— Goal of the exercise —
Rewrite the records below as a numbered list, omitting any blank lines.

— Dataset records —
--*--
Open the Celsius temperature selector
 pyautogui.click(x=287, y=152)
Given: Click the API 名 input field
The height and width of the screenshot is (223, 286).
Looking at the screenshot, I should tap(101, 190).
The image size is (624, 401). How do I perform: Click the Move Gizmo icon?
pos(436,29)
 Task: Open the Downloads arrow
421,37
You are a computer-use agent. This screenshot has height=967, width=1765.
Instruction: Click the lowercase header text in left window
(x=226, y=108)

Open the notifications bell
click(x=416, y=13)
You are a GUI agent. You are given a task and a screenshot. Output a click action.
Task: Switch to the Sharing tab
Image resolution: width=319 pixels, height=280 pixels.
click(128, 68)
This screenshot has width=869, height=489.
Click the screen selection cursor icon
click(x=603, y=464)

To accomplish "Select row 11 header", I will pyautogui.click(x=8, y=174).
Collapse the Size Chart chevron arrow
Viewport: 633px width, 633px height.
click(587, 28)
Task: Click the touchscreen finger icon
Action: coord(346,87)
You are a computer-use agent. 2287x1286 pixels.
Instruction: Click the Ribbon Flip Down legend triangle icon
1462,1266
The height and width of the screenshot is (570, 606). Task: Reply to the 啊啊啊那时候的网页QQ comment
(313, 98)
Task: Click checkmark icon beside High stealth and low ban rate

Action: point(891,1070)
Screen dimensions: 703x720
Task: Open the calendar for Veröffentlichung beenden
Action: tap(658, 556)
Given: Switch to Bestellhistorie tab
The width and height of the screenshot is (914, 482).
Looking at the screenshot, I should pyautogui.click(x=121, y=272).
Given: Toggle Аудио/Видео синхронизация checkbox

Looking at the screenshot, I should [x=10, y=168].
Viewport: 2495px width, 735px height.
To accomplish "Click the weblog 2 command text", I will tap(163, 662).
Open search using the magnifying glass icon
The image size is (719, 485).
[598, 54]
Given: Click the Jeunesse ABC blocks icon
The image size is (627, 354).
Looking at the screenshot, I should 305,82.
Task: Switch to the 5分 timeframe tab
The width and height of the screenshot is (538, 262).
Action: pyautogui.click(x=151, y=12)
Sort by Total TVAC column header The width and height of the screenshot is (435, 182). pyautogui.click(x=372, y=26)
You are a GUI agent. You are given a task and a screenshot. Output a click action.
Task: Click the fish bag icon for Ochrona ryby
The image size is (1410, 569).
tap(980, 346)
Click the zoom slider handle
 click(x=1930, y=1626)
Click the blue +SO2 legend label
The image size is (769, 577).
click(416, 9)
--*--
— Completed exercise —
1. Open the Celsius temperature selector
2.  pyautogui.click(x=287, y=152)
3. Given: Click the API 名 input field
4. The height and width of the screenshot is (223, 286).
5. Looking at the screenshot, I should tap(101, 190).
6. The image size is (624, 401). How do I perform: Click the Move Gizmo icon?
7. pos(436,29)
8.  Task: Open the Downloads arrow
9. 421,37
10. You are a computer-use agent. This screenshot has height=967, width=1765.
11. Instruction: Click the lowercase header text in left window
12. (x=226, y=108)
13. Open the notifications bell
14. click(x=416, y=13)
15. You are a GUI agent. You are given a task and a screenshot. Output a click action.
16. Task: Switch to the Sharing tab
17. Image resolution: width=319 pixels, height=280 pixels.
18. click(128, 68)
19. This screenshot has width=869, height=489.
20. Click the screen selection cursor icon
21. click(x=603, y=464)
22. To accomplish "Select row 11 header", I will pyautogui.click(x=8, y=174).
23. Collapse the Size Chart chevron arrow
24. Viewport: 633px width, 633px height.
25. click(587, 28)
26. Task: Click the touchscreen finger icon
27. Action: coord(346,87)
28. You are a computer-use agent. 2287x1286 pixels.
29. Instruction: Click the Ribbon Flip Down legend triangle icon
30. 1462,1266
31. The height and width of the screenshot is (570, 606). Task: Reply to the 啊啊啊那时候的网页QQ comment
32. (313, 98)
33. Task: Click checkmark icon beside High stealth and low ban rate
34. Action: point(891,1070)
35. Screen dimensions: 703x720
36. Task: Open the calendar for Veröffentlichung beenden
37. Action: tap(658, 556)
38. Given: Switch to Bestellhistorie tab
39. The width and height of the screenshot is (914, 482).
40. Looking at the screenshot, I should pyautogui.click(x=121, y=272).
41. Given: Toggle Аудио/Видео синхронизация checkbox
42. Looking at the screenshot, I should [x=10, y=168].
43. Viewport: 2495px width, 735px height.
44. To accomplish "Click the weblog 2 command text", I will tap(163, 662).
45. Open search using the magnifying glass icon
46. The image size is (719, 485).
47. [598, 54]
48. Given: Click the Jeunesse ABC blocks icon
49. The image size is (627, 354).
50. Looking at the screenshot, I should 305,82.
51. Task: Switch to the 5分 timeframe tab
52. The width and height of the screenshot is (538, 262).
53. Action: pyautogui.click(x=151, y=12)
54. Sort by Total TVAC column header The width and height of the screenshot is (435, 182). pyautogui.click(x=372, y=26)
55. You are a GUI agent. You are given a task and a screenshot. Output a click action.
56. Task: Click the fish bag icon for Ochrona ryby
57. The image size is (1410, 569).
58. tap(980, 346)
59. Click the zoom slider handle
60.  click(x=1930, y=1626)
61. Click the blue +SO2 legend label
62. The image size is (769, 577).
63. click(416, 9)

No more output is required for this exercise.